An estimated 5.4 million Congolese died between 1998 and April 2007 because of conflict, most from the rampant disease and food shortages stemming from fighting, the report said.
The study found that life is still alarmingly precarious for Congolese despite the end of the 1998-2002 conflict that pulled in armies from half a dozen surrounding countries, and the country's first free and fair elections in more than four decades in 2006.
"When war ended in Congo there was the same level of dysfunction without the violence," said Les Roberts, a Columbia University professor who helped conduct the first surveys in Congo with the International Rescue Committee.
The study was conducted by the IRC and Australia's Burnet Institute, which researches epidemiological disease.
Congo's monthly death rate of 2.2 deaths for each 1,000 people - essentially unchanged from the last survey in 2004 - is nearly 60 percent higher than the average for sub-Saharan Africa, according to report.
The vast majority of deaths were from nonviolent causes, such as malaria, diarrhea, pneumonia or malnutrition, the report said. Outbreaks of easily treatable diseases like measles and whooping cough have been a major killer of children in Congo, a nation the size of Western Europe.
The groupThe figures cast a shadow over ongoing negotiations for a peace deal between warlords and the government in Congo's long-volatile east.
The country's hilly eastern region, long the source of turmoil in the country of 66 million and still plagued by fighting, was one of the few to post a decrease in its death rate compared with the previous survey.

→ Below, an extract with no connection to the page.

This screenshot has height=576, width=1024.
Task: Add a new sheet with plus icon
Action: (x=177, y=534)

Richard Brennan, one of the study's lead authors, said he believed the reduction was related to a beefing-up of U.N. forces in the region and increased funding by humanitarian agencies working to stem the threatening public health disaster. The fighting has forced some 800,000 people to flee their homes in the last year.

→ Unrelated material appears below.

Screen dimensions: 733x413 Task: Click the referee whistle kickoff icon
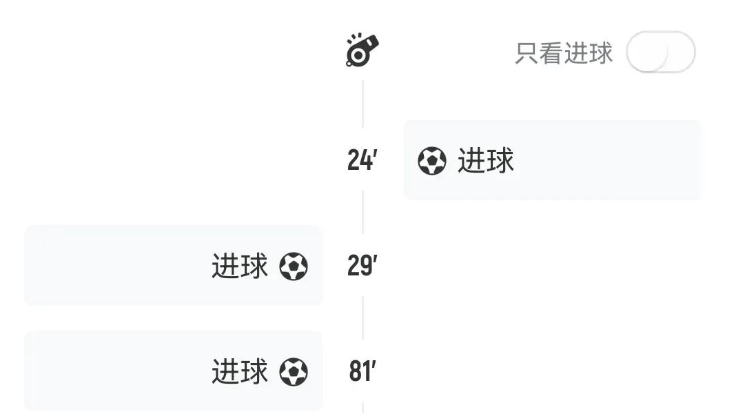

On Monday, the government and representatives from armed groups active in eastern Congo had said that they had agreed in principle to the deal to end decades of conflict and expected to sign the document by late Tuesday.

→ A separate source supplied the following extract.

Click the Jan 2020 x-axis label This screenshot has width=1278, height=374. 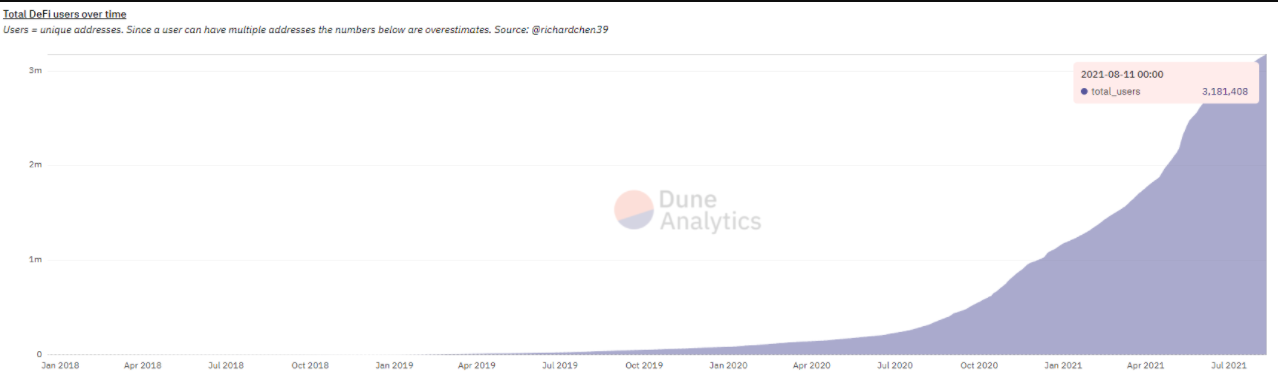(728, 366)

But the plan faltered during discussions over last-minute amendments that dragged on into Tuesday evening.
"The consultations will continue because there have been disagreements concerning amendments to the text," said Sekimonyo Wamagangu, a spokesman for the conference. He said the groups hoped to find a compromise Wednesday.
According to a draft agreement made available to reporters, a cease-fire would take effect in eastern Congo immediately upon signing.
The draft also provides for a U.N.-monitored buffer zone between various armed groups and government forces, the logistics of which would be worked out by a technical committee to be established.
The militia fighters also would be given amnesty from prosecution for insurgency or acts of war, but not for war crimes or crimes against humanity.
Even if the deal is signed, and held to, the statistics point to a tough road ahead.
"It's going to require years of engagement from the Congolese people, the Congolese government and the international community," to reduce deaths, Brennan said.